Schematic depiction of the process of pathogen removal from the blood using nanomagnets. (Image: Functional Materials Laboratory, ETH Zurich)
"Magnetic blood purification requires high-strength nanomagnets (blood is viscous), reliable functionalization (no loss of ligands; high accessibility), mixing, and particle collection after target binding," explains Herrmann. "In a typical experiment, we added predispersed nanomagnets to fresh human whole blood. During gentle swinging, the nanomagnets scanned the liquid – driven by Brownian motion – and captured the target compounds."
For their experiments, the ETH team synthesized carbon-coated iron carbide nanomagnets with a mean diameter of 30 nanometers and subsequently functionalized them with linker molecules and selective capturing moieties such as antibodies.
After the nanomagnets acquired their targets, a small magnet was placed at the sample tube wall accumulating the nanomagnets in the pole region of the external magnet. The purified supernatant can then easily be decanted.
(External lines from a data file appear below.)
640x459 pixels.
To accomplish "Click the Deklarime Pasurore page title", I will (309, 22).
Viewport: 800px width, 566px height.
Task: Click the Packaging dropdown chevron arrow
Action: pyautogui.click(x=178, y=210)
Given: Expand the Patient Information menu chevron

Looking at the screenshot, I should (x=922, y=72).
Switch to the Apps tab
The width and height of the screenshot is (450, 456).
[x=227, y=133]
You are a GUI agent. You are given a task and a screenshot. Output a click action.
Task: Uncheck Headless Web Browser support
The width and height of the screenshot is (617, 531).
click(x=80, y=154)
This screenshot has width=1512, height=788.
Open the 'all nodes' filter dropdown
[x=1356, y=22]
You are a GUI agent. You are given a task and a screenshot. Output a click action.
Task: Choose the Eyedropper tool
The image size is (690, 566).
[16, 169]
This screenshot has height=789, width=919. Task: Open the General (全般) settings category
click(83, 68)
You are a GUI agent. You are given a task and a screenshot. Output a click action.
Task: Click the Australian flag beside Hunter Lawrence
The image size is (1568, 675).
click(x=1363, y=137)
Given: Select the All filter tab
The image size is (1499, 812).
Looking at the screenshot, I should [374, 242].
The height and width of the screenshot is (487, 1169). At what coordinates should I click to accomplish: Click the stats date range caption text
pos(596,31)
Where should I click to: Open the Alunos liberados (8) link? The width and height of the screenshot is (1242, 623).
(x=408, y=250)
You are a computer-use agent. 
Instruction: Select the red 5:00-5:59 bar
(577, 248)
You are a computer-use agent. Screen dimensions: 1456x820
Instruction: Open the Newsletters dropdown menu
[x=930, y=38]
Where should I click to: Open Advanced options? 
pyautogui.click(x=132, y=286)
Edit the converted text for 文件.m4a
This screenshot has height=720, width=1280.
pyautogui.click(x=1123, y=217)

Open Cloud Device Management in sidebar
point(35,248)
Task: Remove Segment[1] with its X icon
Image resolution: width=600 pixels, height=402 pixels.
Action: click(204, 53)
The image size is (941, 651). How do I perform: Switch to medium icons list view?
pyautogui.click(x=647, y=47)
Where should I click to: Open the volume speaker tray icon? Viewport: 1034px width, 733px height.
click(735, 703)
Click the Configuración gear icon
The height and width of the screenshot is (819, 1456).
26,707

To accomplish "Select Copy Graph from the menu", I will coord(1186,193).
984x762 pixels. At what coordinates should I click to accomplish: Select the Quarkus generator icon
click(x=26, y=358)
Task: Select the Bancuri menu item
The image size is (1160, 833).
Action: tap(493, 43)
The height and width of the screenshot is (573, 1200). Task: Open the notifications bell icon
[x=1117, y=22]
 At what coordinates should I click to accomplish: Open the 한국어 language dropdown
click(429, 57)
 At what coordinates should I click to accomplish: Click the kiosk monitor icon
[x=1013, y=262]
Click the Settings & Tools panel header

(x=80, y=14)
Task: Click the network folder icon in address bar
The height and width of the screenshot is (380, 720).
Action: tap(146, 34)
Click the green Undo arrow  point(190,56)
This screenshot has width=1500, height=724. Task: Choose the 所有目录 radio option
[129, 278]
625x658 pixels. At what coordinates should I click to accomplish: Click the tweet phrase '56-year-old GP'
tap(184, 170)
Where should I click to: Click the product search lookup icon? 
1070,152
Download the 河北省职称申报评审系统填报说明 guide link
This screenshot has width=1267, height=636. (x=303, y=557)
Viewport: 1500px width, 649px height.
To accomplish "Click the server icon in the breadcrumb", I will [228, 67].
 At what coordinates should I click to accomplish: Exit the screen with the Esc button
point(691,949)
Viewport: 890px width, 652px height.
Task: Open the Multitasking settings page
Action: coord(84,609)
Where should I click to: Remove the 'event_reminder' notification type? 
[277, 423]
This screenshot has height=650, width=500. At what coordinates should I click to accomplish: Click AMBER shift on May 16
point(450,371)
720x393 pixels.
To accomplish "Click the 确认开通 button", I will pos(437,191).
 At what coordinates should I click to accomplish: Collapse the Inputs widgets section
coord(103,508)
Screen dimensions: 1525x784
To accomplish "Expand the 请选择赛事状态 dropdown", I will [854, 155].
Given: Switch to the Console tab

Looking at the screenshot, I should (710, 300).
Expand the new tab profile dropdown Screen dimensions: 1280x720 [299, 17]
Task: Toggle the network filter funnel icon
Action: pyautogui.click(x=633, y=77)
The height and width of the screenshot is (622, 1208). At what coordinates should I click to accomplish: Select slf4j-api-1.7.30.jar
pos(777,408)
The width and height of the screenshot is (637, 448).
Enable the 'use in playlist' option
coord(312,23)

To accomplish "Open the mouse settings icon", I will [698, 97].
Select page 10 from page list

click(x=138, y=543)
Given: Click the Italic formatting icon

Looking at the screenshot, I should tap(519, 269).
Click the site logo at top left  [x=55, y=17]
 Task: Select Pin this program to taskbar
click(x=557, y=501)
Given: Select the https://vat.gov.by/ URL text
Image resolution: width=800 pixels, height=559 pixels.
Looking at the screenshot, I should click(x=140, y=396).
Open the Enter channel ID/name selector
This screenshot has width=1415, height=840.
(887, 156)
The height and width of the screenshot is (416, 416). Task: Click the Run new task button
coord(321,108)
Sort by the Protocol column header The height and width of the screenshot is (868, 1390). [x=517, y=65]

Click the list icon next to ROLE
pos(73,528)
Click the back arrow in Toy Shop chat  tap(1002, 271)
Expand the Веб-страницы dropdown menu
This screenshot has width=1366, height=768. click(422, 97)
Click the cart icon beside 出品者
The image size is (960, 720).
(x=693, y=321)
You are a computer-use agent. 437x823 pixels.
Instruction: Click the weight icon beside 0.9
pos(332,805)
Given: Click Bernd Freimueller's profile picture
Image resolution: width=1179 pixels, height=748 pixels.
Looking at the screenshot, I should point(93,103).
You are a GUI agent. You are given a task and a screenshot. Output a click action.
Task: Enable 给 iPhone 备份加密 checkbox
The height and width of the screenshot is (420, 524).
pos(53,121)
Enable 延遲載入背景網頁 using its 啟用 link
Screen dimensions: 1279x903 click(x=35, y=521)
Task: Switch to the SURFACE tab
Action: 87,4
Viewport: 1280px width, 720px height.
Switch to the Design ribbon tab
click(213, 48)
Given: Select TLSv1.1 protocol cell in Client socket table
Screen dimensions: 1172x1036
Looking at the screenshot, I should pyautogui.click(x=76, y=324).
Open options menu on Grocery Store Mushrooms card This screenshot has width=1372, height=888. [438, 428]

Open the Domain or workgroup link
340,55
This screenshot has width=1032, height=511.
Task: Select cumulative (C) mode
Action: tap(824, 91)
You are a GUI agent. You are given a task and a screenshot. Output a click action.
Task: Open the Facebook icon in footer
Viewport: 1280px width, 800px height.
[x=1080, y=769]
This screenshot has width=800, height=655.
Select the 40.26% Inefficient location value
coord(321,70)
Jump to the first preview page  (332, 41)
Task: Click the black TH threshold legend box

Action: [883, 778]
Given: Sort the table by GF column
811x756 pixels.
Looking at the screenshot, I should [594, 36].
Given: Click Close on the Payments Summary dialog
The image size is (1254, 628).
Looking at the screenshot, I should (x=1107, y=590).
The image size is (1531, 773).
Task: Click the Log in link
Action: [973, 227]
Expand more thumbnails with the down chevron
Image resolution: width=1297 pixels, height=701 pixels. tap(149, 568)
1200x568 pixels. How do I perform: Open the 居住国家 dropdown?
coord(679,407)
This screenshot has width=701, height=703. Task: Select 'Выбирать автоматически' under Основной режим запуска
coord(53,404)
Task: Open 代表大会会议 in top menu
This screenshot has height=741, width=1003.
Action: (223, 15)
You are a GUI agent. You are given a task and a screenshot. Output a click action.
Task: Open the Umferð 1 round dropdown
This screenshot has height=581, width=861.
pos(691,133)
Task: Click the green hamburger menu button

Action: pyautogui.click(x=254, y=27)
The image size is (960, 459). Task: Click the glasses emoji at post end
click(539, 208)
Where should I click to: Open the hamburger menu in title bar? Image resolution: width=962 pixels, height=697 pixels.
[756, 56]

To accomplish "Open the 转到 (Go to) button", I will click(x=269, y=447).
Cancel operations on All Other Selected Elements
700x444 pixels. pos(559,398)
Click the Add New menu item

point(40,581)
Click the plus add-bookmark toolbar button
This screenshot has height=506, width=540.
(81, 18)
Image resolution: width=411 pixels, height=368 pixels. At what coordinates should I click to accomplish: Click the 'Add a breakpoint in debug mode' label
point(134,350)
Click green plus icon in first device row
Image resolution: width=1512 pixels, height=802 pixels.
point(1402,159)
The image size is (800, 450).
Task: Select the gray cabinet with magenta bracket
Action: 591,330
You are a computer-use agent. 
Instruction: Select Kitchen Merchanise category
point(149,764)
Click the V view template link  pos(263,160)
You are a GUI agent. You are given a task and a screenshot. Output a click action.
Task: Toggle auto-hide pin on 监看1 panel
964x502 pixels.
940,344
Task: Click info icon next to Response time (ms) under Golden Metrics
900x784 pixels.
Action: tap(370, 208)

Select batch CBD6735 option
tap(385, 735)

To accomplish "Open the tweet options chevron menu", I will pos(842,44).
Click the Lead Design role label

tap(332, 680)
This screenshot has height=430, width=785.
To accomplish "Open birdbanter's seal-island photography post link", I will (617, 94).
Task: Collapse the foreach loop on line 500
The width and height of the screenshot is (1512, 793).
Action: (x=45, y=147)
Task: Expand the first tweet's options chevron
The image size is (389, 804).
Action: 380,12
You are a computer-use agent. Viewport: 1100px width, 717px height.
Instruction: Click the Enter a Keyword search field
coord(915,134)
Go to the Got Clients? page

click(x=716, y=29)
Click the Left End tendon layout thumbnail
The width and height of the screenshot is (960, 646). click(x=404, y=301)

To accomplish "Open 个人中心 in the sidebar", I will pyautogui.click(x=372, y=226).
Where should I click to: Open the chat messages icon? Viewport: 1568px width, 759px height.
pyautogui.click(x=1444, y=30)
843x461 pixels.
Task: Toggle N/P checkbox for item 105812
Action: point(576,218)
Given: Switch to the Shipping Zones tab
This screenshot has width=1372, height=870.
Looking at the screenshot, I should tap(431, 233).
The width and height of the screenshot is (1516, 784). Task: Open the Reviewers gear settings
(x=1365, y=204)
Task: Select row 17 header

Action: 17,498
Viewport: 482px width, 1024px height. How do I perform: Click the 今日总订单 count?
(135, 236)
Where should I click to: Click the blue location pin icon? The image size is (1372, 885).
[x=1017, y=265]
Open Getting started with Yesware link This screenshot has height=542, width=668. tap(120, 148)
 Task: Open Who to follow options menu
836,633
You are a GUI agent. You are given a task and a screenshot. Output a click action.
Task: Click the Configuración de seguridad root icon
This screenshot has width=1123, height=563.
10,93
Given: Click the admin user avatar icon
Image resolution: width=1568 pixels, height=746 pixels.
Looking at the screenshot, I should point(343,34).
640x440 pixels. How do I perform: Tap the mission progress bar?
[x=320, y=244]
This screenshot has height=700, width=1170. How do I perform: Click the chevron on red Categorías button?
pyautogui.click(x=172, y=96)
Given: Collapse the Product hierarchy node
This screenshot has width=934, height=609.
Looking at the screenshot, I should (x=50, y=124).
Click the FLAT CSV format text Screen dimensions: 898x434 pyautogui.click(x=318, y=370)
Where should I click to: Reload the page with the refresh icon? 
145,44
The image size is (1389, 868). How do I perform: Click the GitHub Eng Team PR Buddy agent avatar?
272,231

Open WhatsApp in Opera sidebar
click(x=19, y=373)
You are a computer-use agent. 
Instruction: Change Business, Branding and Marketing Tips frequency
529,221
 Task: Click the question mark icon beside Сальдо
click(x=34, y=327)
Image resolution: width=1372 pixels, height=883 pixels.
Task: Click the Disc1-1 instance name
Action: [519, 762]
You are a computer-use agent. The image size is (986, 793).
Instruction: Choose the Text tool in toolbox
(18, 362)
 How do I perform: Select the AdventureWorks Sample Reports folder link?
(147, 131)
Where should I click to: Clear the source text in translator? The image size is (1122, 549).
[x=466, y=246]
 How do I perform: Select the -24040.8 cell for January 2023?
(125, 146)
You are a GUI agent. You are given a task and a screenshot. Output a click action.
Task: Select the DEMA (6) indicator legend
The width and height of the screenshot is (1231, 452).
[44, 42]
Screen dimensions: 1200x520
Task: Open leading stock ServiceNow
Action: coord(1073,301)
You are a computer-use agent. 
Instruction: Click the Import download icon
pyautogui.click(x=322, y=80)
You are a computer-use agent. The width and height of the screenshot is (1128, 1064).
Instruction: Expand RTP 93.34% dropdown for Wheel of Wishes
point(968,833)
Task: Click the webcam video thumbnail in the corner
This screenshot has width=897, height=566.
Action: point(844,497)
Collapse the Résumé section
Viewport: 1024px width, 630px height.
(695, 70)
A wide range of substances of different chemical nature can be accessed with this method – metal ions, small drug molecules, proteins. This technique also offers the potential to simultaneously remove compounds very different in mass and size. Furthermore, the nanomagnets can be accurately dosed.
The team is already working on a continuous implementation of magnetic blood purification regarding later applications in clinics. Parts of the metal nanomagnet technology are now being commercialized by an ETH spin-off company Turbobeads.